5.0 What Should be Covered in a Dismissal Law?
     Now we must examine the necessity and possibility of enacting a dismissal law to resolve the various legal problems mentioned above. Recently, Chikara Sakaguchi, Minister of Health, Labour and Welfare, expressed his intention to enact a law which restricts dismissals, making it appear that such a law was imminent. However, it is important to remember that both labor and management have been lobbying for passage of such a law, with both sides advocating opposing goals. Labor would like to see legislation similar to, or stricter than, the present doctrine of abusive dismissal, while management desires a looser regulation. Therefore, even if a bill is submitted to the Diet, it would be difficult for both labor and management to approve it. In fact, both sides expressed disagreement with Mr. Sakaguchi’s aforementioned remark.

     On the other hand, some academics point to the defects in the regulation regarding dismissal by case law. First, they assert that the reason why dismissal restrictions are not fully respected in small and medium-sized companies is because they find it difficult to access and understand the doctrine of abusive dismissal. In addition, since application of the doctrine of abusive dismissal is mostly left to the discretion of the judge, it is difficult for both employer and employee to know in advance whether a dismissal is effective or not. Some academics are afraid that such legal uncertainty may prevent rational activity by an enterprise and employee. Certainly it may be useful to codify the case law in order to resolve the above mentioned defects. Nevertheless, we should bear in mind the merits of case law: case law can adapt more elastically to socio-economic changes than statute law. Furthermore, the government is currently preparing a series of policies aimed at enhancing the mobility of the labor force. Since restrictions on dismissal are linked closely with the low degree of employee mobility, a policy toward a higher mobility might dispense with strict restrictions of dismissal. Anyway, from now, to cope with a increasing number of individual labor disputes it may be necessary to enact an employment contract law, which codifies various case law rules. If this is done, it may be not too late to try to decide concrete provisions for a regulation of dismissal within the framework of a new employment contract law.

Notes:     
(1) The Shinkokai case, Supreme Court, April 9, 1968, Minshu vol.22, no.4, p.845.
(2) See “genuine and serious cause” in the French law of 1973, “social justification” in the German law of 1951 and “justified reasons” in the Italian law of 1966.
(3) See the Nihon Shokuen case, Supreme Court, April 25, 1975, Minshu vol.29, no.4, p.456.
(4) See Sugeno, Kazuo, Japanese Labor Law, University of Washington Press and University of Tokyo Press, 1992, pp.99-100.
(5) See Araki, Takashi, “Accommodating Terms and Conditions of Employment to Changing Circumstances: A Comparative Analysis of Quantitative and Qualitative Flexibility in the United States, Germany and Japan,” in C. Engels & M. Weiss (ed.), Labour Law and Industrial Relations at the Turn of the Century: Liber Amicorum in Honor of Roger Blainpain, Kluwer, 1998, pp. 509.

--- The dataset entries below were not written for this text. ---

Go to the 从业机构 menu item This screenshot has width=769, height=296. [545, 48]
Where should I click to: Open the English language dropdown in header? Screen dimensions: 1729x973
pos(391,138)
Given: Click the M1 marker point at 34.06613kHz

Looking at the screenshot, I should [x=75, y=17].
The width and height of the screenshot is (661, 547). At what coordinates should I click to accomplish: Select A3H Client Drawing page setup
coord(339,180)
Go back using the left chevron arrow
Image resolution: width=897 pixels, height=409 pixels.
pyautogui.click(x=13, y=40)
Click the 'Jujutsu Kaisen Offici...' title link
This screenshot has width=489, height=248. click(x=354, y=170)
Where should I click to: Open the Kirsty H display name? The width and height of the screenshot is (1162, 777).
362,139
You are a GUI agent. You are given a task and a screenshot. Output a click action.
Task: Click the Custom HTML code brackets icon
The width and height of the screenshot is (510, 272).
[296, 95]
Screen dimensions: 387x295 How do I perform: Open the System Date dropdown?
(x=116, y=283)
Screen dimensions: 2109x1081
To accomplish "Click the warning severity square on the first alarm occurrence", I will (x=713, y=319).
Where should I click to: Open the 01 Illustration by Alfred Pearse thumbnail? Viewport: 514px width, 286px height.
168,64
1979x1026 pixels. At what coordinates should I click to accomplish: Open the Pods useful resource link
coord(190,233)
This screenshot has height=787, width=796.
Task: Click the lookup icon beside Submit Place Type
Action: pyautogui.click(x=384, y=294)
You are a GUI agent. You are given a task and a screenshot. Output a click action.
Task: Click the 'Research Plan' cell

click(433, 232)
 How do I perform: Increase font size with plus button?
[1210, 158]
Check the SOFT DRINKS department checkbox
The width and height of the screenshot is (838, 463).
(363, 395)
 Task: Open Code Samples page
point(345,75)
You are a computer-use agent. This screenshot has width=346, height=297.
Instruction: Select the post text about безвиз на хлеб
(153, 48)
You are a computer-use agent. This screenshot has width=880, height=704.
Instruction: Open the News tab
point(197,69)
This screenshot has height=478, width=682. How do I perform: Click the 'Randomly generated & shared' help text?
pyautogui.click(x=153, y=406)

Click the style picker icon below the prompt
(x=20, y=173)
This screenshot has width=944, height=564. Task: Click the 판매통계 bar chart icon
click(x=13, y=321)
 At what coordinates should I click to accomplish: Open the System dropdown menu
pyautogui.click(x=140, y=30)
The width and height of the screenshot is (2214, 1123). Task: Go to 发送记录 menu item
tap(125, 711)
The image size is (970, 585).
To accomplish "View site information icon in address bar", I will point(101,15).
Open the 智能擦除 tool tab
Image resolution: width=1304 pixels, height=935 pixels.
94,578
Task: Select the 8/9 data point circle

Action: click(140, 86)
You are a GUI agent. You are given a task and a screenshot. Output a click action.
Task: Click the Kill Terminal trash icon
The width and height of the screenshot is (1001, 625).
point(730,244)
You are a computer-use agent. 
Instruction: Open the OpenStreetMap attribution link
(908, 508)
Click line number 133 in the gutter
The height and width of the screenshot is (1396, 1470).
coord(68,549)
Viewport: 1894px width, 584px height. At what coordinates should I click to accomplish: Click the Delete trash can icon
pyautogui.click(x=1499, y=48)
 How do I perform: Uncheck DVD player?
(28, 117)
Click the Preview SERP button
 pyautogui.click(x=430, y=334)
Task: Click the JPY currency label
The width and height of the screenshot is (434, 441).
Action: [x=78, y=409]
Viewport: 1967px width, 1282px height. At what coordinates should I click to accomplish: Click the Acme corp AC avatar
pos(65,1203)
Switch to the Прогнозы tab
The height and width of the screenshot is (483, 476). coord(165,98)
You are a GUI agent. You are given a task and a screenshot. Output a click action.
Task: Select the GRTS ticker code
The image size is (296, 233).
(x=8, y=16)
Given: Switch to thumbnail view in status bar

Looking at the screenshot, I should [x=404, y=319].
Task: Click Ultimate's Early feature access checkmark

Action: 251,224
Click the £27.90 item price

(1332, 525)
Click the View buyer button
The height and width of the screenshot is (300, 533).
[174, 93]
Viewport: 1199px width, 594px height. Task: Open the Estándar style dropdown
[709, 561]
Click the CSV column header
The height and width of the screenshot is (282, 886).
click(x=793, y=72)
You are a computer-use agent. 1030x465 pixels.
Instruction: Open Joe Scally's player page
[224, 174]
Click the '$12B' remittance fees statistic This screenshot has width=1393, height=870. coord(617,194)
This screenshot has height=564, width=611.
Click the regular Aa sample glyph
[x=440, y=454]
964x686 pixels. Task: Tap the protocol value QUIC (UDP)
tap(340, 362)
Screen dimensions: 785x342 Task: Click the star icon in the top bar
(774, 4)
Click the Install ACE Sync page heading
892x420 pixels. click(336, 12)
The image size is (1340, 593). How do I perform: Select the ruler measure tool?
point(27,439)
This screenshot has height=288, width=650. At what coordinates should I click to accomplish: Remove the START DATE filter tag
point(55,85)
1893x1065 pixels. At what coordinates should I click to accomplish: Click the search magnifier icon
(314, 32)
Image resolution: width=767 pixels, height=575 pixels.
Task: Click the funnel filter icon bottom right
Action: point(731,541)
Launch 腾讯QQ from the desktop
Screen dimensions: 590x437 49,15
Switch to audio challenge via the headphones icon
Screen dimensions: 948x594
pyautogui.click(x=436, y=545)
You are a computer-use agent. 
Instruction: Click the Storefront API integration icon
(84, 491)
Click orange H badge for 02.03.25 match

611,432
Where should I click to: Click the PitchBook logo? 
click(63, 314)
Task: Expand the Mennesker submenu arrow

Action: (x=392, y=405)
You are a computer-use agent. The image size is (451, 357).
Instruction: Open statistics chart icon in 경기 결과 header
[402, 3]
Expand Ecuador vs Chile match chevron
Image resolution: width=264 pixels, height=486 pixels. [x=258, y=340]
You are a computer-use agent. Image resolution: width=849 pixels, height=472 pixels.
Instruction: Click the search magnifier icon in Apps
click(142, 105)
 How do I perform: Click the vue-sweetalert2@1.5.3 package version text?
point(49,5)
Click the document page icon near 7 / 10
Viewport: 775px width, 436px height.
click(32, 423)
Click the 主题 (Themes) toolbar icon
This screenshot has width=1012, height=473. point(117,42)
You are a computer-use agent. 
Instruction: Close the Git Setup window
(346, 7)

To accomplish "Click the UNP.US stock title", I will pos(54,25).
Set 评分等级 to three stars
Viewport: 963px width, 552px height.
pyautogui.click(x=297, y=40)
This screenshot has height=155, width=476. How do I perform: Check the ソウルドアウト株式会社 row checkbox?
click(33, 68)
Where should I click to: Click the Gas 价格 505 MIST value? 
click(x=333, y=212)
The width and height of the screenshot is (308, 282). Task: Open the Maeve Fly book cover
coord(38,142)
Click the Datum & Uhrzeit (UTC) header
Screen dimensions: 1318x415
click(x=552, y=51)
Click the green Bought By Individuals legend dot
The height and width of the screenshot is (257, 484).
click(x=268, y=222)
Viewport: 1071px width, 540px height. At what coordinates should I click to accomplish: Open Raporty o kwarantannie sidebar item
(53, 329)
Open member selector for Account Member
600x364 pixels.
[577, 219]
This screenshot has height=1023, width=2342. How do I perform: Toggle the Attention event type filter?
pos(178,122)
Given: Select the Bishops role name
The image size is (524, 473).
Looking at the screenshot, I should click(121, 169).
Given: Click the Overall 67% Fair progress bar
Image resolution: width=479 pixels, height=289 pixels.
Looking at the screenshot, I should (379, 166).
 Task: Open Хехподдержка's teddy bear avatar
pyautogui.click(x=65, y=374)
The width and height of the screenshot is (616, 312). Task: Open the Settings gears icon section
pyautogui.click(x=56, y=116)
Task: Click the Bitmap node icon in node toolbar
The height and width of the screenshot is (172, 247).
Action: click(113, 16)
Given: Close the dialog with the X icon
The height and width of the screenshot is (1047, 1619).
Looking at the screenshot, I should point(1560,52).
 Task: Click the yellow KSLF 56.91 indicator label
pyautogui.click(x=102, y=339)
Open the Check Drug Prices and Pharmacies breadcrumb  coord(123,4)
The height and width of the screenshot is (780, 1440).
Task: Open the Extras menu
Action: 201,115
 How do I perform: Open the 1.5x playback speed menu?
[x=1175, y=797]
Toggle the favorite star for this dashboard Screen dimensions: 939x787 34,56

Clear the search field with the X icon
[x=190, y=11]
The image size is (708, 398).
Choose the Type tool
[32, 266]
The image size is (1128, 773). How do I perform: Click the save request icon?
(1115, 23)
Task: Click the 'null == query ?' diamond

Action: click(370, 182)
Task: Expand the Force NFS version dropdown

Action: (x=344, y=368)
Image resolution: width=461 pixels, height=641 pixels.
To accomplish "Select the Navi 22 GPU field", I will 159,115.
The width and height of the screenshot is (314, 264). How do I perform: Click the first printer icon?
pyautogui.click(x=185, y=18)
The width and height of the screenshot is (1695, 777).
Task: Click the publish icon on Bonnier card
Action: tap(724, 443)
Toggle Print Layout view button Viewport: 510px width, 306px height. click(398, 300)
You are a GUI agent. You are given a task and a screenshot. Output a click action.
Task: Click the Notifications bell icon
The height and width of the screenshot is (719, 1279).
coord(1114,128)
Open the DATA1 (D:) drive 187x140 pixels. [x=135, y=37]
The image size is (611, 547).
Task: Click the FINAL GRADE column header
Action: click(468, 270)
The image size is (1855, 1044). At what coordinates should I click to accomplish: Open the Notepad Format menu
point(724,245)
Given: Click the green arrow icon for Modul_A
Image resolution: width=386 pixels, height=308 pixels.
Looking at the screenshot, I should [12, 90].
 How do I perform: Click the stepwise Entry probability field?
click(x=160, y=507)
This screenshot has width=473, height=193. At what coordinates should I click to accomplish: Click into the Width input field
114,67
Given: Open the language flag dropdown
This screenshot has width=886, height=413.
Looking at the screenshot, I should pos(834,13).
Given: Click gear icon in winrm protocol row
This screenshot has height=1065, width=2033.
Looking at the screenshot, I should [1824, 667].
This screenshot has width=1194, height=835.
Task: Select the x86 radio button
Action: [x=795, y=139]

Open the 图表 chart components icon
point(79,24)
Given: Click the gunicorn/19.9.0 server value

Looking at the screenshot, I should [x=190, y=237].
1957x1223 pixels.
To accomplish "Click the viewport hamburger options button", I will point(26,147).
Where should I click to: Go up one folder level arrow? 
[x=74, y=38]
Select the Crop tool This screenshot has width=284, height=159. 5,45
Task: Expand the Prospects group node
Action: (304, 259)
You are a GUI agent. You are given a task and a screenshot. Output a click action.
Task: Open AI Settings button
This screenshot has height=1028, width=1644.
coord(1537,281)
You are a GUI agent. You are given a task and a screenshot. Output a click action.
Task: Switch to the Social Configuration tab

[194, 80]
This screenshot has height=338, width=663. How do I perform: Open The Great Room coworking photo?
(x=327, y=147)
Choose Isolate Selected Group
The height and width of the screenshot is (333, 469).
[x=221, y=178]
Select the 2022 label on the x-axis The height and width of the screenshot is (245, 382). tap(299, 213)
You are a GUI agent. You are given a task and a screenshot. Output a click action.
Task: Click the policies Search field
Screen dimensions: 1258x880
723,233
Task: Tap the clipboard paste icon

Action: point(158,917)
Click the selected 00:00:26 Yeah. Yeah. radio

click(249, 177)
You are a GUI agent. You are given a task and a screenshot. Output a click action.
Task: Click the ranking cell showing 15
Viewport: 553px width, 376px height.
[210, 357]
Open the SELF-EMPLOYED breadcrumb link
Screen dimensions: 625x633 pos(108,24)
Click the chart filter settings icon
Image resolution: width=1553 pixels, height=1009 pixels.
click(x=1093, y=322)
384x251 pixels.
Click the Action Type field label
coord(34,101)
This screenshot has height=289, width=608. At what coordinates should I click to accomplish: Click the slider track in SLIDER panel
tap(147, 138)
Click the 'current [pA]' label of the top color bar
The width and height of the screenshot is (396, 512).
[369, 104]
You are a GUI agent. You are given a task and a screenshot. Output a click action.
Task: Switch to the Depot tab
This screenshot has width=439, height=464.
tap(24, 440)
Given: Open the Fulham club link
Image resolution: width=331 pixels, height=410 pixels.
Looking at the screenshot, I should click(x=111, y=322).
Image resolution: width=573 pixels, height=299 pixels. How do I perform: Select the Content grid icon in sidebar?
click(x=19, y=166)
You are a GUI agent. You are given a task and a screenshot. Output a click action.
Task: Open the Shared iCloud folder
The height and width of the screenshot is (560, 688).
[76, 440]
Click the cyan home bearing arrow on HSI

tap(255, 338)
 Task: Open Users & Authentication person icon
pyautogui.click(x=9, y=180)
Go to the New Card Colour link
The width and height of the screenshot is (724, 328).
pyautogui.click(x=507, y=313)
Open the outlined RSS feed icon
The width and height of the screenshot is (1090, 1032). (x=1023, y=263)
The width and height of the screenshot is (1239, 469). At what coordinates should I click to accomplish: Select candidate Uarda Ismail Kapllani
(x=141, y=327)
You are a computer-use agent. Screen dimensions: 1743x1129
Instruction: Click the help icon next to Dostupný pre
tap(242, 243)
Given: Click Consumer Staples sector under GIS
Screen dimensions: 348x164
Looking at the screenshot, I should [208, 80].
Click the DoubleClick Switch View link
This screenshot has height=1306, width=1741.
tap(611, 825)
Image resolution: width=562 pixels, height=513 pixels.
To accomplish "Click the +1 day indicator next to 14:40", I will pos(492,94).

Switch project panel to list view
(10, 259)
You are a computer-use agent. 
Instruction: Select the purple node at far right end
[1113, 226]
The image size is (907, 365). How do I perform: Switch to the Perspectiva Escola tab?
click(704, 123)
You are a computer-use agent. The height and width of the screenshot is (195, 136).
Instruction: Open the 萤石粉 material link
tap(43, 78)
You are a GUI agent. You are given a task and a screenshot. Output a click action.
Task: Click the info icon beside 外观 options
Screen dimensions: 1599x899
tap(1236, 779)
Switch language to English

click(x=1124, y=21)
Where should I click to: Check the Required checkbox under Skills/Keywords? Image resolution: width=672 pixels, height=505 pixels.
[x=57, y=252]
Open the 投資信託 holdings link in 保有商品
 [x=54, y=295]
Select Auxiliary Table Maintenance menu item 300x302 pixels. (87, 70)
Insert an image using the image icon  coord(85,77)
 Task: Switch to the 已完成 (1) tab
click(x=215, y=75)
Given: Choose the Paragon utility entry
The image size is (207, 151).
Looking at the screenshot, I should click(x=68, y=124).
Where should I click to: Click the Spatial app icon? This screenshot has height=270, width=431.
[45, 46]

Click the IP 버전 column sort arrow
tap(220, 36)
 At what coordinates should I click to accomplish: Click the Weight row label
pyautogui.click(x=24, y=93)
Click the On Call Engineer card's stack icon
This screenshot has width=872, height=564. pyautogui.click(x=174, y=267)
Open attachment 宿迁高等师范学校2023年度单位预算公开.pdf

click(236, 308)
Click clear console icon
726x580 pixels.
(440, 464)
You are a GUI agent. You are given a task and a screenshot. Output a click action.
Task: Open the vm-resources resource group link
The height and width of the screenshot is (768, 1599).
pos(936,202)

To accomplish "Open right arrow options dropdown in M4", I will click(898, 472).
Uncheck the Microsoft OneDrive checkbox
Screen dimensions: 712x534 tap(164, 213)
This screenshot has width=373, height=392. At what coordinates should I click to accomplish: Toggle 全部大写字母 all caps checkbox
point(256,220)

(6) For further details, see Araki, Takashi, “Re-examination of Employment Security in Japan in Light of Socio-economic Structural Changes,” in New Trends of Labour Law in International Horizon: Liber Amicorum for Prof. Dr. Tadashi Hanami, Shinzansha, 2000, pp.193.
(7) See, for example, the Kadokawa Bunka Shinko Zaidan case, Tokyo District Court, November 29, 1999, Rodo-Hanrei no.780, p.67.
(8) See Otake, Fumio and Fujikawa, Keiko, “Nihon no Seirikaiko” (Japanese Adjustment Dismissals), in Inoki, Takenori and Otake, Fumio, Koyo-seisaku no Keizai-bunseki (Economic Analysis of the Employment Policy), University of Tokyo Press, 2001, p.14.
(9) See the National Westminster case, Tokyo District Court, January 21, 2000, Rodo-Hanrei no.782, p.23.
(10) See the Kadokawa Bunka Shinko Zaidan case, Tokyo District Court, November 29, 1999, Rodo-Hanrei no.780, p.67.
(11) See the Kadokawa Bunka Shinko Zaidan case, Tokyo District Court, November 29, 1999, Rodo-Hanrei no.780, p.67; the Hirokawa Shoten case, Tokyo District Court, February 29, 2000, Rodo-Hanrei no.784, p.50.
(12) See the National Westminster case, Tokyo District Court, January 21, 2000, Rodo-Hanrei no.782, p.23.